Today I’m going to discuss the difference between diversity and representation. Now, you probably have seen these words thrown around the internet book world and sometimes, people use them interchangeably. BUT THEY ARE COMPLETELY DIFFERENT.
Definitions according to Dictionary.com
Diverse: showing a great deal of variety; very different.
Diversity in books basically just means the book contains marginalized people in their stories. This can mean there’s multiple ethnic/racial identities, LGBTQIA+ characters, disabled characters, various of non-catholic/Christian religions, etc.
Representation: the description or portrayal of someone or something in a particular way or as being of a certain nature.
Representation doesn’t focus on what or who like diversity does. Rather, it focuses it’s attention on the how. How well is this person represented? Is it good representation? Does the author portray any harmful stereotypes or tropes against the identity of their characters?
“Okay BLQ but why does it matter?”
Good question! Here are some reasons why it’s important
1. Books having diversity doesn’t mean representation
A book can have a mainly straight, cis white cast but sprinkled in some black people, some lgbtq+ characters and they will market it as diverse. I mean yay for diversity? However, this doesn’t mean it’s a good representation. When this occurs in books, these “diverse” characters usually don’t have any lines, have no character depth or development, or often becomes a stereotype or a trope. Yes, the book is technically diverse but’s it’s not well-represented.
Usually, side characters fall victim to the diversity label. One way to try to avoid such thing is looking for a book where the main character is marginalized or even own voices book. This doesn’t guarantee that the book is well-represented, but it’s a start. Looking at more reviews can also go a long way.
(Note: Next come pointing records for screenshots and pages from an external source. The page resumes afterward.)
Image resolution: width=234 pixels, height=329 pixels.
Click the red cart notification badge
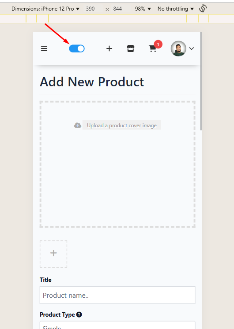[158, 44]
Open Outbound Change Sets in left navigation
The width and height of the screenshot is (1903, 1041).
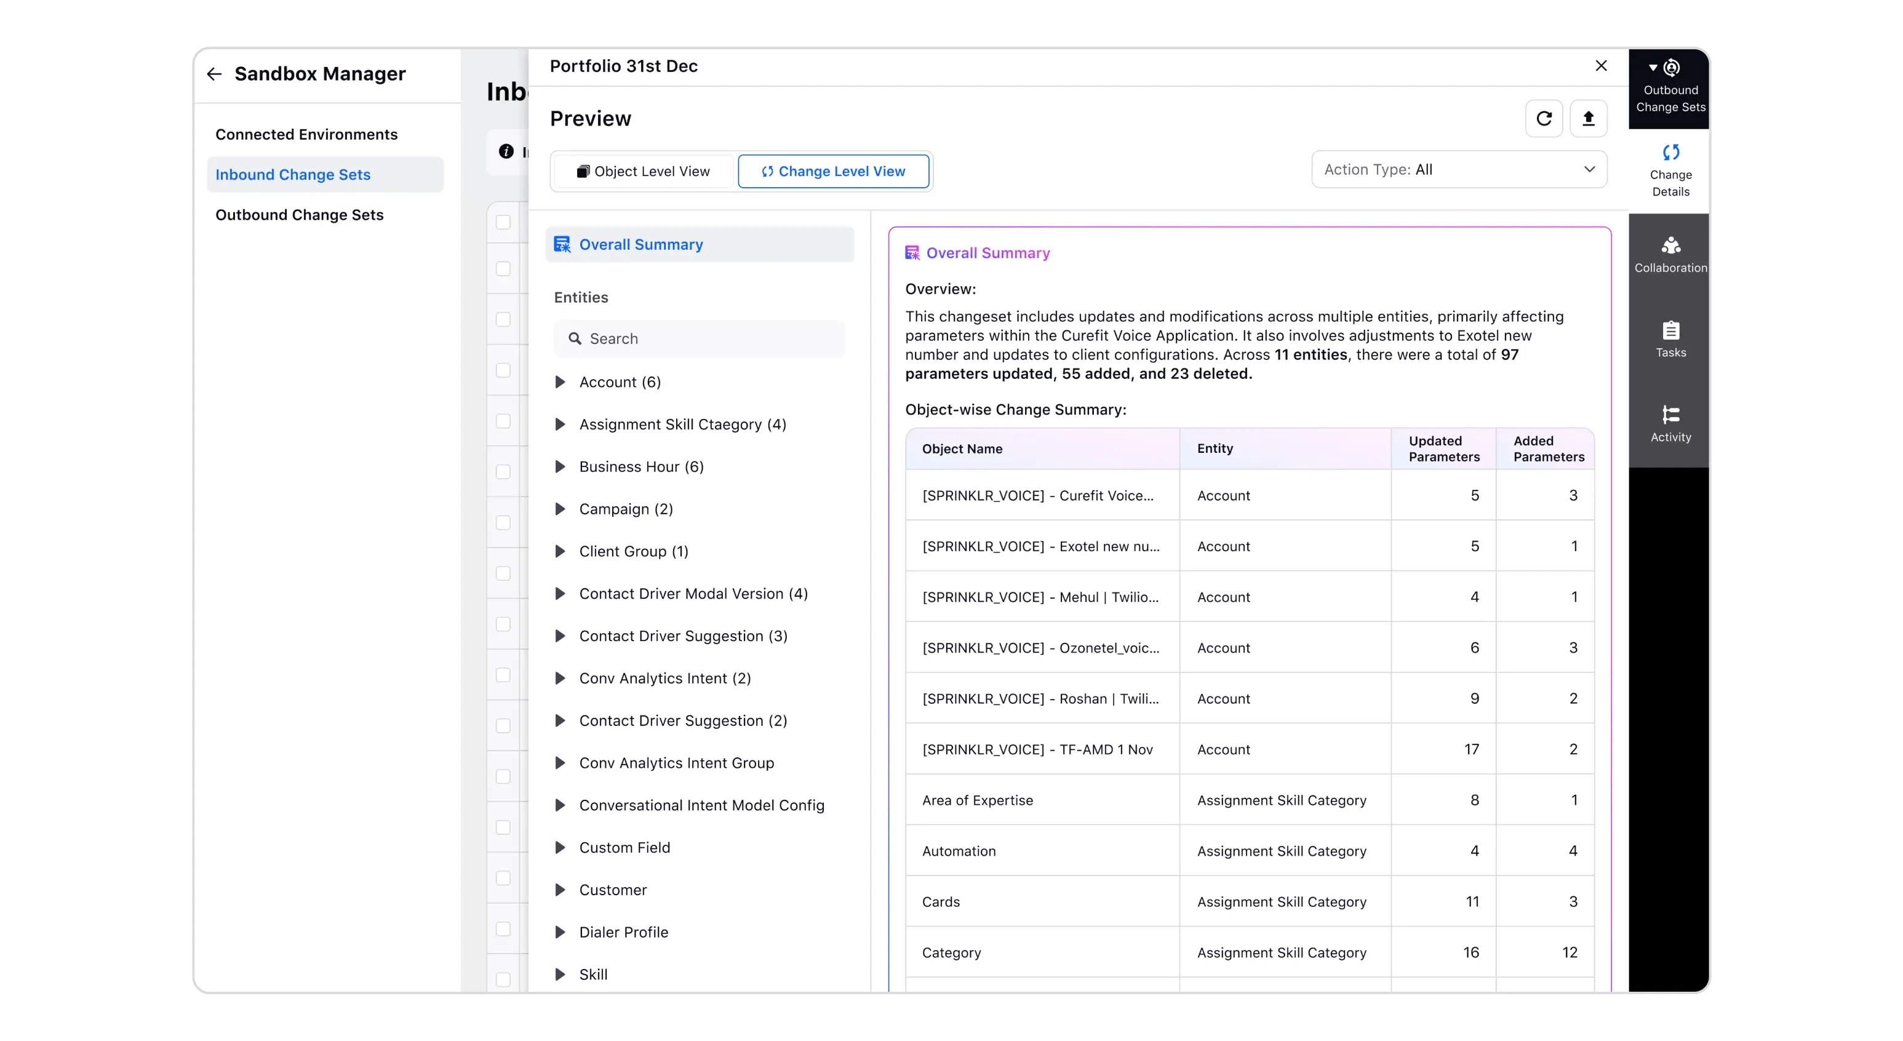click(x=299, y=215)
2. Knowing the difference can make a person a better consumer
When a reviewer says, “this book is so great because it’s so diverse,” don’t automatically assume it’s good representation. Ask the reviewer if it’s good representation. If the reviewer can’t speak on the issue, perhaps seek out other reviewers who can. Look for “representation” in the reviews rather than diversity.
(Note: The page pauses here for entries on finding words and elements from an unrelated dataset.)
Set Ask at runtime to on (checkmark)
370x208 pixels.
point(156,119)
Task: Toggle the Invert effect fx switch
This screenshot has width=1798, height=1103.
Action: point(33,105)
3. Knowing the difference can make you a more critical reviewer
Don’t get me wrong, I love seeing black people in my books. Oh, they have a mental illness? Another plus! Oh, they are bi? Yes, diversity is comin’ in hot in this story. However, do I feel represented? Do I feel like other people may feel like this may harm them? Do they portray the various stereotype black people have to endure? Is there the “love cures all” trope? Does the bisexual individual a relationship ruiner in the story? You can ask these questions to yourself while reading. Again, also look at your fellow reviewers for help!
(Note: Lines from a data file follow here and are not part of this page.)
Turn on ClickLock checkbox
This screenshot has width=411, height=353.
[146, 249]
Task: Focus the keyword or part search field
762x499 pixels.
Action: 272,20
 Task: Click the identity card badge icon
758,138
It’s also worthy to note that all experiences are different. I may feel represented in a book, while another person will feel that the book brought them harm. Again, that’s the beauty of the online book community. We are exposed to various identities and people with different experiences and we are able to gain new perspectives. It’s okay to love a book where you felt represented. It’s okay to love a book that may not sit well with another person. However, acknowledging and validating these people and experiences is what the online book word is trying to do.
Sometimes, knowing what is good representation can be frustrating. Many people read for escapism and don’t want to look the diversity and representation and that’s okay! However, others are also entitled to their opinions. For so long, marginalized people have had to read from the other perspective and would like to see more that’s their own. Then we got diversity which was fine and all but we weren’t represented. There were still stereotype and tropes and believe it or not, what we consume is how we see the world. That’s why people like me advocate for representation rather than diversity.
What are your thoughts? Also, what other “quick guides” should I do next?